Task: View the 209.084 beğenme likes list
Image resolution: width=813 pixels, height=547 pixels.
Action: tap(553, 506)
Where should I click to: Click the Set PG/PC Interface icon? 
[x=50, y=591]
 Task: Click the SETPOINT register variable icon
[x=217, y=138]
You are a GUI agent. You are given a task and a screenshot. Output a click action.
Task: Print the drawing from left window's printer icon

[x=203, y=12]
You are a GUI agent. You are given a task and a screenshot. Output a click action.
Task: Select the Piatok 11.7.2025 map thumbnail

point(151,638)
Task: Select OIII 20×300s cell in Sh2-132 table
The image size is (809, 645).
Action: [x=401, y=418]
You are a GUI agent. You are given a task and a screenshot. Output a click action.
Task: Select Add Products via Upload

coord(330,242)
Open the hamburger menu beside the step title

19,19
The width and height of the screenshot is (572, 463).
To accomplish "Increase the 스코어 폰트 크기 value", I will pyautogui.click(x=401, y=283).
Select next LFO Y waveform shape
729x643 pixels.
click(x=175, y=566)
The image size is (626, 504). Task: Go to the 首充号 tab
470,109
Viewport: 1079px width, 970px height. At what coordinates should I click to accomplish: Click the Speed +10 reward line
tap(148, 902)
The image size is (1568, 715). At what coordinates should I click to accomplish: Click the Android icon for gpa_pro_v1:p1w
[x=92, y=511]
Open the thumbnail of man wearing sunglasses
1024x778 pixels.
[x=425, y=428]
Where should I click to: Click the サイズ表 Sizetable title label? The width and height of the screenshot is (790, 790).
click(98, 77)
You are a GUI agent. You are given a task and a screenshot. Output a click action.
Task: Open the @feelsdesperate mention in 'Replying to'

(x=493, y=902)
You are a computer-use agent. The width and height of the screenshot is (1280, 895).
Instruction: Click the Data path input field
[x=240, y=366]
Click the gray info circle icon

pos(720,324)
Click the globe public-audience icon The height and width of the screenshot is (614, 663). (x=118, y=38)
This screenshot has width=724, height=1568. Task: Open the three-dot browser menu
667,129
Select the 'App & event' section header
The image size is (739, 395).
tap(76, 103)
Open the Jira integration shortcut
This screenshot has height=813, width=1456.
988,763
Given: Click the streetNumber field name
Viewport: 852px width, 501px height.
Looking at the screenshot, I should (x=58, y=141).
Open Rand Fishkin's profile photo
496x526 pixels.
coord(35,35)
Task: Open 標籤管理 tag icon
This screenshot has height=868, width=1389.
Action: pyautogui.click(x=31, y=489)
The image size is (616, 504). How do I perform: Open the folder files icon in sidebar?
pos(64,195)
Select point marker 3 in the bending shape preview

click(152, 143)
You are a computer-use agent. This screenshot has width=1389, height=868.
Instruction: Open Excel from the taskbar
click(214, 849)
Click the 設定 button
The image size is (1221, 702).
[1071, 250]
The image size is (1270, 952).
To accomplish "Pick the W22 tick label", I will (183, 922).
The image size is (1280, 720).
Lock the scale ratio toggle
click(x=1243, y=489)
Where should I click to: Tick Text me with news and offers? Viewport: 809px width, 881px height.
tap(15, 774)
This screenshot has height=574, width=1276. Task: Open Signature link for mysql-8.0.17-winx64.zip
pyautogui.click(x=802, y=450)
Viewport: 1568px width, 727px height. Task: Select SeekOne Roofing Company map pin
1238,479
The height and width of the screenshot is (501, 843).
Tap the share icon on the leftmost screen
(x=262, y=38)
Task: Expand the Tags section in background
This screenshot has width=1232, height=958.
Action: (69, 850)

> TASK PROMPT
Every record is to be repeated exactly as written.

> RESULT FOR THIS TASK
Task: View the 209.084 beğenme likes list
Image resolution: width=813 pixels, height=547 pixels.
Action: tap(553, 506)
Where should I click to: Click the Set PG/PC Interface icon? 
[x=50, y=591]
 Task: Click the SETPOINT register variable icon
[x=217, y=138]
You are a GUI agent. You are given a task and a screenshot. Output a click action.
Task: Print the drawing from left window's printer icon

[x=203, y=12]
You are a GUI agent. You are given a task and a screenshot. Output a click action.
Task: Select the Piatok 11.7.2025 map thumbnail

point(151,638)
Task: Select OIII 20×300s cell in Sh2-132 table
The image size is (809, 645).
Action: [x=401, y=418]
You are a GUI agent. You are given a task and a screenshot. Output a click action.
Task: Select Add Products via Upload

coord(330,242)
Open the hamburger menu beside the step title

19,19
The width and height of the screenshot is (572, 463).
To accomplish "Increase the 스코어 폰트 크기 value", I will pyautogui.click(x=401, y=283).
Select next LFO Y waveform shape
729x643 pixels.
click(x=175, y=566)
The image size is (626, 504). Task: Go to the 首充号 tab
470,109
Viewport: 1079px width, 970px height. At what coordinates should I click to accomplish: Click the Speed +10 reward line
tap(148, 902)
The image size is (1568, 715). At what coordinates should I click to accomplish: Click the Android icon for gpa_pro_v1:p1w
[x=92, y=511]
Open the thumbnail of man wearing sunglasses
1024x778 pixels.
[x=425, y=428]
Where should I click to: Click the サイズ表 Sizetable title label? The width and height of the screenshot is (790, 790).
click(98, 77)
You are a GUI agent. You are given a task and a screenshot. Output a click action.
Task: Open the @feelsdesperate mention in 'Replying to'

(x=493, y=902)
You are a computer-use agent. The width and height of the screenshot is (1280, 895).
Instruction: Click the Data path input field
[x=240, y=366]
Click the gray info circle icon

pos(720,324)
Click the globe public-audience icon The height and width of the screenshot is (614, 663). (x=118, y=38)
This screenshot has width=724, height=1568. Task: Open the three-dot browser menu
667,129
Select the 'App & event' section header
The image size is (739, 395).
tap(76, 103)
Open the Jira integration shortcut
This screenshot has height=813, width=1456.
988,763
Given: Click the streetNumber field name
Viewport: 852px width, 501px height.
Looking at the screenshot, I should (x=58, y=141).
Open Rand Fishkin's profile photo
496x526 pixels.
coord(35,35)
Task: Open 標籤管理 tag icon
This screenshot has height=868, width=1389.
Action: pyautogui.click(x=31, y=489)
The image size is (616, 504). How do I perform: Open the folder files icon in sidebar?
pos(64,195)
Select point marker 3 in the bending shape preview

click(152, 143)
You are a computer-use agent. This screenshot has width=1389, height=868.
Instruction: Open Excel from the taskbar
click(214, 849)
Click the 設定 button
The image size is (1221, 702).
[1071, 250]
The image size is (1270, 952).
To accomplish "Pick the W22 tick label", I will (183, 922).
The image size is (1280, 720).
Lock the scale ratio toggle
click(x=1243, y=489)
Where should I click to: Tick Text me with news and offers? Viewport: 809px width, 881px height.
tap(15, 774)
This screenshot has height=574, width=1276. Task: Open Signature link for mysql-8.0.17-winx64.zip
pyautogui.click(x=802, y=450)
Viewport: 1568px width, 727px height. Task: Select SeekOne Roofing Company map pin
1238,479
The height and width of the screenshot is (501, 843).
Tap the share icon on the leftmost screen
(x=262, y=38)
Task: Expand the Tags section in background
This screenshot has width=1232, height=958.
Action: (69, 850)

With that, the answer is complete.